Your assessment procedures should take into account your trainees’ specifics. In our experience working with food catering and service customers, attaching course completion to KPIs doesn’t work. Employees start cheating more often than not: passing quizzes for one another, clocking in fake study times and inventing other ways to earn KPIs without actually learning. 

It could be more effective if you involve line managers with a dashboard where managers can observe and analyse the progress of their team.

Another way to counteract the cheating is personalized quizzes. In some platforms it’s possible to make each quiz variant unique because each is generated from a large pool of questions, so no sequence of questions is the same and employees can’t simply share it.

Step 5: Fine-tune and scale

Using an LMS for training allows you to create your learning base once and then scale it at literally zero expense.
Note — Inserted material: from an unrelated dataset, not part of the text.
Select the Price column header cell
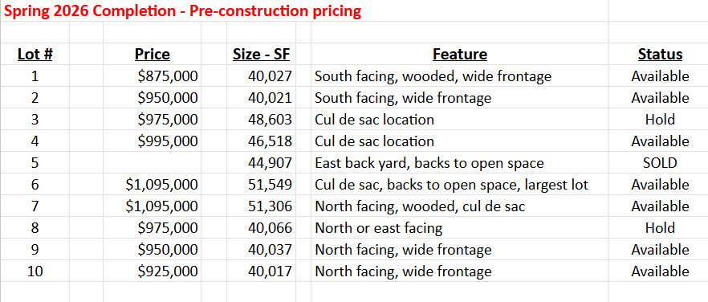Screen dimensions: 708x302 [153, 55]
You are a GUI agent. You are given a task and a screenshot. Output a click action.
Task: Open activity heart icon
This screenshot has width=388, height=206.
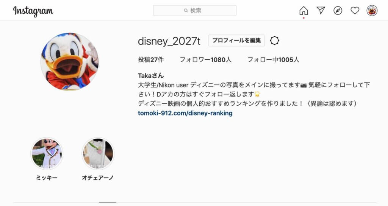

The cost of maintenance and fine-tuning of such courses is quite negligible compared to the cost of running your training the traditional way each time. 

Once you have completed the base body of your learning materials, you can use it like Lego; add and expand on it, customise it for specific groups of employees or for a specific restaurant in your chain. For instance, if you open a location in a place with higher security requirements, like an airport, or a very local flavour, like running a chain restaurant in an amusement park or a historical area. 

You can also start fine-tuning your learning delivery after you gather the initial feedback. We had a customer who had very strict sanitary rules imposed in their chain. Their employees weren’t even allowed to use their phones inside the kitchen. For this customer, we helped to install our app and run courses on the terminal where orders were entered. The personnel could use it during slower hours. 

Quality learning, quality service

Today, industry standards in hospitality and food service industries are higher than ever. To uphold them, you have to streamline your staff training, make it more intensive and flexible as never before. But you also need to keep in mind the specifics of people working in HoReCa and to learn to deliver learning materials that they will find helpful and actually use. 

Using a world class LMS helps you to achieve the ambitious goal of creating learning materials that both meet the quality standards of your company and match the values and learning habits of your employees.